Am Samstagmorgen herrscht Hochbetrieb in den Boxen. Auf dem grauen Beton über den „Pits“ kleben bunte Flaggen verschiedener Länder. „Wisconsin ist dabei – das ist der Gewinner der amerikanischen Formula SAE, dem Mutterland des Wettstreits“, verrät Pat Clarke, technischer Berater der FS. „Und das ist gut für das Renommee von Hockenheim.“ Rote Hemden, schwarze Hosen mit Bügelfalten – so sauber und ordentlich wie die Amerikaner sieht sonst kein Team aus.
Erst recht nicht, wenn es darum geht, den Boliden fit für die technische Prüfung zu machen. Beim Scrutineering, dem ersten realen Check der Fahrzeuge, hat sich eine kleine Schlange gebildet. Ulf Steinfurth, der gefürchtetste Mann aller Teams, ist hier Herr der kleinen Halle. „Madi ist noch offen“, sagt der Prüfer und meint damit das Team aus Moskau. Ohne Sponsoren haben die Russen wenig Chancen. Aber das sagt Steinfurth nicht laut.

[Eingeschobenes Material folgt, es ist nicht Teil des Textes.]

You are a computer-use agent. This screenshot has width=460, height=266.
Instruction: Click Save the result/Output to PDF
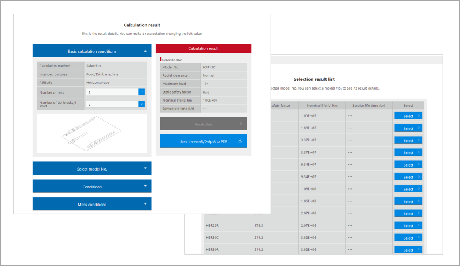click(x=204, y=141)
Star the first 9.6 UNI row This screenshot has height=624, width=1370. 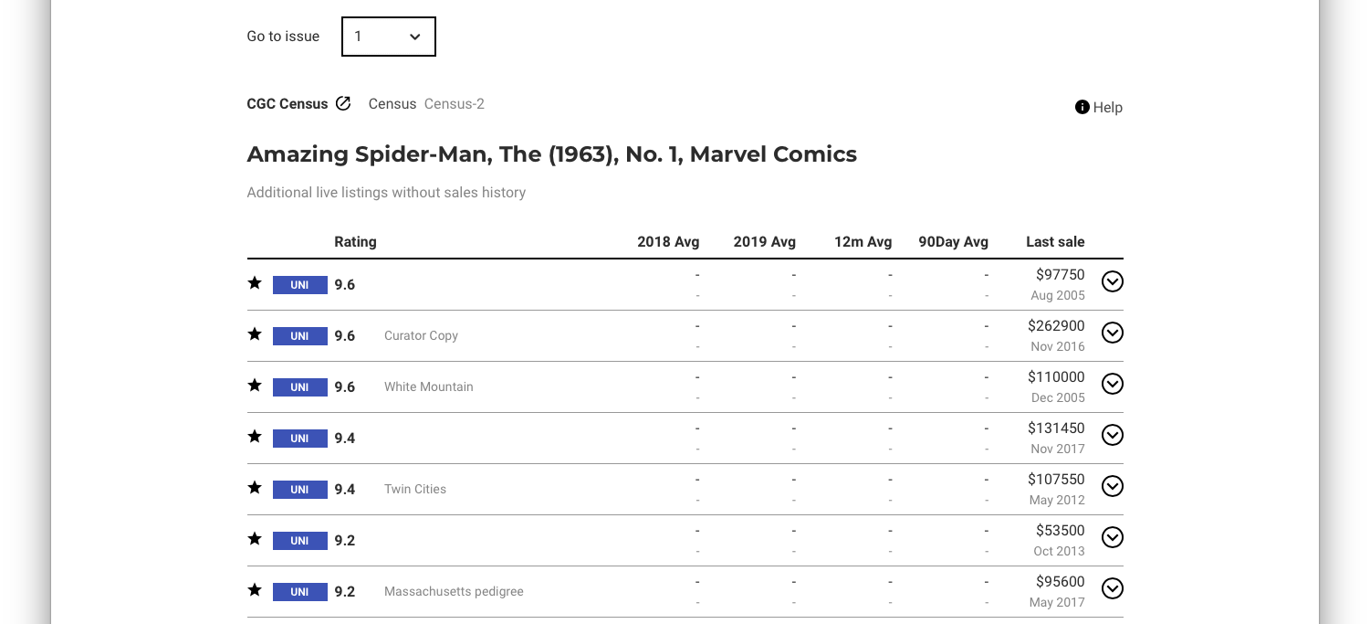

Er deutet auf eine Liste. „Auch die FH Dortmund muss noch mal ran.“ Federung, Rad- und Motoraufhängung, die Gurte, alles wird getestet und zum Schluss der 5-s-Test, in dem Fahrer in Windeseile die Autos verlassen müssen. Steinfurth: „Sicherheit geht vor.“
Madi darf auch 2007 nicht regulär an den Rennen teilnehmen. Am Ende des Konstruktionswettbewerbs hebt Alexander Blickow seine ölverschmierten Hände in die Höhe: „Uns kennt hier jeder und alle trauern mit uns.“
Höhenflüge und Tiefschläge liegen bei der Formula Student ganz eng beieinander. Das hat auch die Berufsakademie (BA) Berlin zu spüren bekommen. „Wir sind bei der Ausgabe der Awards genannt worden“, freut sich Niels Mauersberger im grauen Overall und beginnt zu erzählen: „Unsere Highlights sind ein Einzylinder Turbo und der Allradantrieb – das hat hier keiner.“ Nur neun Teammitglieder habe die Berufsakademie Berlin und sei damit wesentlich kleiner als die meisten anderen. Fest steht: Als drittes Team in der Hauptstadt hat es die BA nicht leicht, dafür zählt das Engagement des Hauptsponsors Alstom – „die haben einen Traum unterstützt“ – und die Hilfe der Eltern um so mehr.
Mutter Ellen Krahnert weiß noch genau, wie sie in den letzten Wochen immer wieder nächtliche Fahrdienste übernommen hat. Vater Uwe lobt all das, was die jungen Menschen hier lernen: „Rücksichtnahme, kollektive Weisheit und die Liebe zu Werkzeug und Disziplin.“
Und Eltern leiden mit. „Starten sie heute noch?“, fragt Ellen Krahnert ihren Ehemann. „Nein, da wird wohl nichts mehr draus.“ Währenddessen tauscht Sohn Torsten in der Box über 30 Schrauben aus. Schweiß rinnt ihm über die Stirn. Die Schrauben müssen länger sein, damit die Berliner jedenfalls die technische Abnahme schaffen. Auch die Berufsakademie ist kein einziges Mal auf dem Hockenheimring gestartet. Der Motor wollte nicht. Die Pupillen sind klein. Müde sehen sie hier aus, aber kein bisschen traurig.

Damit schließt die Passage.